When I started my undergraduate degree at Queen's in the early 1990s only a quarter of local 18-year-olds went to university, whether here or further afield. Now it's closer to half, though it's fallen a bit since the introduction of tuition fees. But I'm not convinced that all of these young people should be there, both for their own sakes and the sake of our higher education institutions.

The current emphasis is on inclusion, relevance and accessibility, which brings more and more students through the university doors. That's fine if they have sufficient wit and pluck and imagination, as well as the necessary personal and financial commitment to make a success of their degree.
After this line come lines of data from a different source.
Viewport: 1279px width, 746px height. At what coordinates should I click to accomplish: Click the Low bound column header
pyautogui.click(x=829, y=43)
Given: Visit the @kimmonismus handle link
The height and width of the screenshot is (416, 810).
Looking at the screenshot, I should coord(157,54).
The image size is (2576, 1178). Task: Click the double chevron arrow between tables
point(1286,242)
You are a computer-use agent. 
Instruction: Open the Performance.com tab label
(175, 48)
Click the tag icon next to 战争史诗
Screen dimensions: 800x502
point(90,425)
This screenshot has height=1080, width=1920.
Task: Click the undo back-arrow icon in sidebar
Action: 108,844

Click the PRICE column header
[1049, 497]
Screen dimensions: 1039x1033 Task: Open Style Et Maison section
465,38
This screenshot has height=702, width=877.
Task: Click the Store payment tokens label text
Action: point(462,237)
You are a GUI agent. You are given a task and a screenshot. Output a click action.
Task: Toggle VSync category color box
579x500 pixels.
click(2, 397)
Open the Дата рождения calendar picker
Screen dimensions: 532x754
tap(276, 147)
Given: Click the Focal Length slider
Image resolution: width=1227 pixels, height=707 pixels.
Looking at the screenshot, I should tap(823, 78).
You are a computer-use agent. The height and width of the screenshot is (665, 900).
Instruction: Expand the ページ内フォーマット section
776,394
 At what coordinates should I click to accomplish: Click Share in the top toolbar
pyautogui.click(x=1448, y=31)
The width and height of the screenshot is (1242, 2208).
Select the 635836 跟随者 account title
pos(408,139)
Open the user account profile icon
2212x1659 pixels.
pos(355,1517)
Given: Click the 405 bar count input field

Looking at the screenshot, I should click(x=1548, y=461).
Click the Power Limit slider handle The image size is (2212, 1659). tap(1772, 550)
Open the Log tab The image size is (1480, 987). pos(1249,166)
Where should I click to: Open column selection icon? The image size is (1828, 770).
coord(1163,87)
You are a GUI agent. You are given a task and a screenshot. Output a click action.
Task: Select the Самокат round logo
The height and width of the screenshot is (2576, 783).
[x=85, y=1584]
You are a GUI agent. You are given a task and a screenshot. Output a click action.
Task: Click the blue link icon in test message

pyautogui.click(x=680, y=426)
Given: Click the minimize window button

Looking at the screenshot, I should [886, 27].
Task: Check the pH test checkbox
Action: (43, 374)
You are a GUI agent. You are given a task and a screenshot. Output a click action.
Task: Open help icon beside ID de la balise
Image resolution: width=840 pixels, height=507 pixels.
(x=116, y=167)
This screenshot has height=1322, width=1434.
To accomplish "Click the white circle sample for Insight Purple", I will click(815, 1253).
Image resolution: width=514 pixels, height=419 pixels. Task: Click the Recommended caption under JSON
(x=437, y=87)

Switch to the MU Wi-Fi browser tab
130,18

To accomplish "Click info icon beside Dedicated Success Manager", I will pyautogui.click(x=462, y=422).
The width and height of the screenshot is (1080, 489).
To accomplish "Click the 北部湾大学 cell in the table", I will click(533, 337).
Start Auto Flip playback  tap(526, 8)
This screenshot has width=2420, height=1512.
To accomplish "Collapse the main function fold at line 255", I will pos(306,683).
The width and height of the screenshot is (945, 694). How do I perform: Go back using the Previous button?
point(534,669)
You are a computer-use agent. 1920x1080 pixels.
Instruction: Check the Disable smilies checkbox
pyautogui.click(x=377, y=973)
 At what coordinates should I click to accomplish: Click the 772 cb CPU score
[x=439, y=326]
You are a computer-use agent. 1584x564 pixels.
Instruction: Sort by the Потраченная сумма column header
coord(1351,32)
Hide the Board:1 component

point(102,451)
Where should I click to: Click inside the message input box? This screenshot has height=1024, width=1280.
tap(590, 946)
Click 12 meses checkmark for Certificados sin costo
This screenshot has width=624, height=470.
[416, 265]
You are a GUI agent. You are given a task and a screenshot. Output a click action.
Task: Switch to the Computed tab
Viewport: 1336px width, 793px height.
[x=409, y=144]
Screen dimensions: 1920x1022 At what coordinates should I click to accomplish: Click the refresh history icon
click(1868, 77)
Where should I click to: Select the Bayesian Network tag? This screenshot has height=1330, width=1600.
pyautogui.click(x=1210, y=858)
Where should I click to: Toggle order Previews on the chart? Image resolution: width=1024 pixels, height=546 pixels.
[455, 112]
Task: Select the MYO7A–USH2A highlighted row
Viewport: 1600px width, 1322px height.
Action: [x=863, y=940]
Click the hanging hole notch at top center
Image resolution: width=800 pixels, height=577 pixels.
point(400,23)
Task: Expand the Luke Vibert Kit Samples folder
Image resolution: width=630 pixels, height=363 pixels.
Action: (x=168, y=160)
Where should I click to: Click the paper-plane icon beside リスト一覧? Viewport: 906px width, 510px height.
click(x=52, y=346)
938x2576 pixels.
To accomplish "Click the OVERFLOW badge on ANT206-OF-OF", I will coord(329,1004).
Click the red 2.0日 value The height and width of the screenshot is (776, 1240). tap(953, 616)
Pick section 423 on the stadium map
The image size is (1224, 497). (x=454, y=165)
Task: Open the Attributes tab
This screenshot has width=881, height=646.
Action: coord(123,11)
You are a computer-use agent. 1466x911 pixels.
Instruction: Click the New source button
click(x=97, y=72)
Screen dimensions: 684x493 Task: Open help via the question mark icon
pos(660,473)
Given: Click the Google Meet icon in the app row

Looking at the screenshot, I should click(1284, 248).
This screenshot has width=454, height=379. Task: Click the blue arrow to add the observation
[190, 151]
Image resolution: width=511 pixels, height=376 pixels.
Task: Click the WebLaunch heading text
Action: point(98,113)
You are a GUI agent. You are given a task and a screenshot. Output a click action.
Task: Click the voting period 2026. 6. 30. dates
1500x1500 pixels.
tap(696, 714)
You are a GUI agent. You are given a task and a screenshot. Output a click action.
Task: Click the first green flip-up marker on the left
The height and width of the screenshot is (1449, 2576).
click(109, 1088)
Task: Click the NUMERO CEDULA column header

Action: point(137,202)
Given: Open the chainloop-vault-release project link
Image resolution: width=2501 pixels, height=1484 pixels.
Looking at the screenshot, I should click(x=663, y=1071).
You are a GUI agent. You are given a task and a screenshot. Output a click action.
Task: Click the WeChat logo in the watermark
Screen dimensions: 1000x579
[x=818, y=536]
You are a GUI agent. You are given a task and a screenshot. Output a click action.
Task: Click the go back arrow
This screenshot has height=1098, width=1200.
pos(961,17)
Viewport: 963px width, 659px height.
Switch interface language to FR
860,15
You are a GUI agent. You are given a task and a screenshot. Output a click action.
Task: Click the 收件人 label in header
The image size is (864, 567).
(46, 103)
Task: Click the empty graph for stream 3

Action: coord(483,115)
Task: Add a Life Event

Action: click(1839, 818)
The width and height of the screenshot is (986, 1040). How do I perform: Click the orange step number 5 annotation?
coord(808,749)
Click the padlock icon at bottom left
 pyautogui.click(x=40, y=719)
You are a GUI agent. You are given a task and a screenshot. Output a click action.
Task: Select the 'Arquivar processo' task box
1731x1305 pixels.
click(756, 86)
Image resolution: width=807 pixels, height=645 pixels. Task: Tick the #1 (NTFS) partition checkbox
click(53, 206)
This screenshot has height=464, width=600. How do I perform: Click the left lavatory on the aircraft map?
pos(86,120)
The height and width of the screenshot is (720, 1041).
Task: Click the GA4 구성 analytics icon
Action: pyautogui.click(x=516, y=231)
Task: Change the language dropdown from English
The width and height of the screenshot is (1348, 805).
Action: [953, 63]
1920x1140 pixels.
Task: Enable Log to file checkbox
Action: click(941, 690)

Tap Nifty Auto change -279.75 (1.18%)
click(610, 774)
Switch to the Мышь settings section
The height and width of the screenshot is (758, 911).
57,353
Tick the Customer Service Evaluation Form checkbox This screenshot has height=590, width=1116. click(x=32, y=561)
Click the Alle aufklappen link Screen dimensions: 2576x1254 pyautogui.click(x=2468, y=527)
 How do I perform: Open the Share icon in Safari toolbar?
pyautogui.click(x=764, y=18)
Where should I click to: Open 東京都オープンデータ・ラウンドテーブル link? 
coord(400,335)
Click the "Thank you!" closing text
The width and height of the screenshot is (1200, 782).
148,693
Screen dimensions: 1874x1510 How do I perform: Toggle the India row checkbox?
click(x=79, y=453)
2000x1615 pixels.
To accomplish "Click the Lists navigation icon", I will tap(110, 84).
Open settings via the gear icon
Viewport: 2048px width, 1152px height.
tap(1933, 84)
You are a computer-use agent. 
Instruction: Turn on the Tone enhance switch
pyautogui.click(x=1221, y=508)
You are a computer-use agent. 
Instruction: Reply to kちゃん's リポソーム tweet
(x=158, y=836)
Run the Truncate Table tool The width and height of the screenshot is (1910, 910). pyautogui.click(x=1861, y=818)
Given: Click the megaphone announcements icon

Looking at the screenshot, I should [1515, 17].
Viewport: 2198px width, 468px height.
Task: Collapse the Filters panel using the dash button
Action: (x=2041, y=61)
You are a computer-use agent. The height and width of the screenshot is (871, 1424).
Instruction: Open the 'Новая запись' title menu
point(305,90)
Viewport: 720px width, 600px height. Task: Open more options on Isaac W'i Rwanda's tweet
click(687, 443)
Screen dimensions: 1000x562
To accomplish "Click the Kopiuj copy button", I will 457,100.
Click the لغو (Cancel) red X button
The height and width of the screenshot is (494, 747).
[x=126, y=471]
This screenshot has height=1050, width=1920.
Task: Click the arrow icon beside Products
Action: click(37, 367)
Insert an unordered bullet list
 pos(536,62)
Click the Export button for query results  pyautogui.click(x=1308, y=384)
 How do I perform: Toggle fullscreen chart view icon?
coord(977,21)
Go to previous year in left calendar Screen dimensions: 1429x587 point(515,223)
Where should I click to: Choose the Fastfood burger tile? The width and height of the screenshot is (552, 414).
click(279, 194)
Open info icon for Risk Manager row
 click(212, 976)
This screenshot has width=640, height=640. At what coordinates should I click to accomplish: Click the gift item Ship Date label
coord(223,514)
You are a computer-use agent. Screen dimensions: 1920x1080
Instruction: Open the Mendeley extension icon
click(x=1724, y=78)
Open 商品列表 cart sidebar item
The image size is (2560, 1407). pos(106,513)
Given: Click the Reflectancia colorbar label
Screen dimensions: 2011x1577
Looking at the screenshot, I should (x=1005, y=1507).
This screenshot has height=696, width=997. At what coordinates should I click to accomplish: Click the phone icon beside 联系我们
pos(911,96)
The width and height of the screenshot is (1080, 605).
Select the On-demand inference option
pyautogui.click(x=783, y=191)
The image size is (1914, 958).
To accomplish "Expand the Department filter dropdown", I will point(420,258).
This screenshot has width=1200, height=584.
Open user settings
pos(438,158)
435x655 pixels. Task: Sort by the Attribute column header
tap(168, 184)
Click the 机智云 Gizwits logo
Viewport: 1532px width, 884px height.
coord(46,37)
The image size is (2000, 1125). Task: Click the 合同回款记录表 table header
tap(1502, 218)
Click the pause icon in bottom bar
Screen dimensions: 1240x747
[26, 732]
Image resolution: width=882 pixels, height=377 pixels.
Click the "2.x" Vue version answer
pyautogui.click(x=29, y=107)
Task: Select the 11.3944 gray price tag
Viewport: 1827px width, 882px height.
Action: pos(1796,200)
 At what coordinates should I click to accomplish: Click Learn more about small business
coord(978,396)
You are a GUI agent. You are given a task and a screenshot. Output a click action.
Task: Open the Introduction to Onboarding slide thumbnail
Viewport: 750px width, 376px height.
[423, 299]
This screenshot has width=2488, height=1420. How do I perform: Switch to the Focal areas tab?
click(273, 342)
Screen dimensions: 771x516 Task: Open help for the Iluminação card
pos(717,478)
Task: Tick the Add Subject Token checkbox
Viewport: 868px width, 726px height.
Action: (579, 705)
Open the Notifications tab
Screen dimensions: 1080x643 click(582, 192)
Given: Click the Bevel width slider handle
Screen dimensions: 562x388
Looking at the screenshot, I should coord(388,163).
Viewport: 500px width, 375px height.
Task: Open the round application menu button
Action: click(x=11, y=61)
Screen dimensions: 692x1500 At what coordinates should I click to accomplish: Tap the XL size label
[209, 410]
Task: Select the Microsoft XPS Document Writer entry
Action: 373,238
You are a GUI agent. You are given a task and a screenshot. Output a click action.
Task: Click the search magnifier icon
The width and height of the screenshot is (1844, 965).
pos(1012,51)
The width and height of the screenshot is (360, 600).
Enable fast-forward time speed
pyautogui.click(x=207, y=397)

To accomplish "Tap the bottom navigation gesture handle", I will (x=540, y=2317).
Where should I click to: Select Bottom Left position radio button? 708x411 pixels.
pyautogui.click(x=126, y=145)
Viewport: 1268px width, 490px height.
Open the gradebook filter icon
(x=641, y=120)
But it seems to me that there are too many young people attending university not because they actively chose it, or because they have an appetite or an aptitude for learning, but because they drifted there in a sort of unthinking herd, perhaps propelled by their parents or their school. And there they stay for three years, accruing debt, before emerging with a mediocre degree and beginning the soul-sapping process of finding a job.

The real duffers will get kicked out after first year, I suppose, though my perception is that you have to screw up pretty spectacularly to get the terminal boot. There's a lot more nursing and indulging and jollying along of students than there was in the past.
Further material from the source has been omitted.